#### [PROBLEM]
Copy the lines word for word, starting at the first line and ending at the line that contains "point(319,392)".

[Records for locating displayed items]
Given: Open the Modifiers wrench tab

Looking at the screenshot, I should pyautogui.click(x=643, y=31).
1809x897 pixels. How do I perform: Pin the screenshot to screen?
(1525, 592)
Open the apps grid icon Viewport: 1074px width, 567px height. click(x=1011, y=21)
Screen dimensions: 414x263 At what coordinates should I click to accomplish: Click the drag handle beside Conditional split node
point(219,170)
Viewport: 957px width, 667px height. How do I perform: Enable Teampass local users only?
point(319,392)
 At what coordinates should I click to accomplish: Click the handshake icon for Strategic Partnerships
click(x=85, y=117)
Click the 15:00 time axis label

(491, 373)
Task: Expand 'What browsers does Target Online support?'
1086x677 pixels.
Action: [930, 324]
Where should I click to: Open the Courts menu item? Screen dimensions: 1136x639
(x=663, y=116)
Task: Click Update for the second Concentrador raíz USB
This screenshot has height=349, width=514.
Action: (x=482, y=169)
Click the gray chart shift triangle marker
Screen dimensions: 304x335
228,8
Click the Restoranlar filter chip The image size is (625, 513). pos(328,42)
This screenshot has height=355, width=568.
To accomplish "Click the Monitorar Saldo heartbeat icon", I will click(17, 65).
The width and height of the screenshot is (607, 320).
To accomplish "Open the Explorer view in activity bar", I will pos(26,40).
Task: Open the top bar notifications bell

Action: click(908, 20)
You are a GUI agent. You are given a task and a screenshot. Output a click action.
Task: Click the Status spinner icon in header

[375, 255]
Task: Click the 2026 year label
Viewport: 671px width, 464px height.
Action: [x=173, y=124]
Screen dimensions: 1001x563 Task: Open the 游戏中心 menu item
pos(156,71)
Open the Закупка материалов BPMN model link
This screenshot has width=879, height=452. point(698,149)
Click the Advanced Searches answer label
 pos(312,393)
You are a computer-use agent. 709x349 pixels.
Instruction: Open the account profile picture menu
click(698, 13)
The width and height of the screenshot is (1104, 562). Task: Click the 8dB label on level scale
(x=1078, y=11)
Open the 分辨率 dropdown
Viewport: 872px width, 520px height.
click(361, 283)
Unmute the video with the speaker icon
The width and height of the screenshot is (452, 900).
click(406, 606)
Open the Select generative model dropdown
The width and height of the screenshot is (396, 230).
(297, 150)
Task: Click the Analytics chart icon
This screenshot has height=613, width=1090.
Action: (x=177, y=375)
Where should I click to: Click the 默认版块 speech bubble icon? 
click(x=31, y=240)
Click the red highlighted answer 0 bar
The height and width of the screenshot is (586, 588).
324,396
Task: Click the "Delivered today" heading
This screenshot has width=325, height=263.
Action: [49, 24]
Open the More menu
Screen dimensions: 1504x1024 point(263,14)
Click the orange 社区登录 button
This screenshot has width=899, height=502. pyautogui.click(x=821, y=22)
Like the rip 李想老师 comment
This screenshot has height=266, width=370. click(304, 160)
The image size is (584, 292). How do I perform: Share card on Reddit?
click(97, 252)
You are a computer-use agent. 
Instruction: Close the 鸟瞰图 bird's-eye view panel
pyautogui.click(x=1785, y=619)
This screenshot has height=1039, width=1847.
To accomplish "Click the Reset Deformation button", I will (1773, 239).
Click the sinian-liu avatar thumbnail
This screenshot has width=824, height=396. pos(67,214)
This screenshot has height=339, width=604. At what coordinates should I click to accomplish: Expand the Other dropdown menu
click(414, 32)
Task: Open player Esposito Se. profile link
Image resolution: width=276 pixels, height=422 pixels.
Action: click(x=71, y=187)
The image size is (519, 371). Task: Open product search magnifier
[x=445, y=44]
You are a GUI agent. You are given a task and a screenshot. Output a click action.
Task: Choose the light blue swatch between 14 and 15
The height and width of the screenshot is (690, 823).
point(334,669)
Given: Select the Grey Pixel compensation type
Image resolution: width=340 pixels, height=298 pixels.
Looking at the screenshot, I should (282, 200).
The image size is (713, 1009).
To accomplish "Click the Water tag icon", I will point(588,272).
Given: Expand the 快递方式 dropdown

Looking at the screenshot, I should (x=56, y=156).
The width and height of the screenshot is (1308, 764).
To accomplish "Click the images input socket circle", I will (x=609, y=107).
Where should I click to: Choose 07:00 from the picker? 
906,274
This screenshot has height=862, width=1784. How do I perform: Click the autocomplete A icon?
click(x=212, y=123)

#### [RIGHT ANSWER]
Given: Open the Modifiers wrench tab

Looking at the screenshot, I should pyautogui.click(x=643, y=31).
1809x897 pixels. How do I perform: Pin the screenshot to screen?
(1525, 592)
Open the apps grid icon Viewport: 1074px width, 567px height. click(x=1011, y=21)
Screen dimensions: 414x263 At what coordinates should I click to accomplish: Click the drag handle beside Conditional split node
point(219,170)
Viewport: 957px width, 667px height. How do I perform: Enable Teampass local users only?
point(319,392)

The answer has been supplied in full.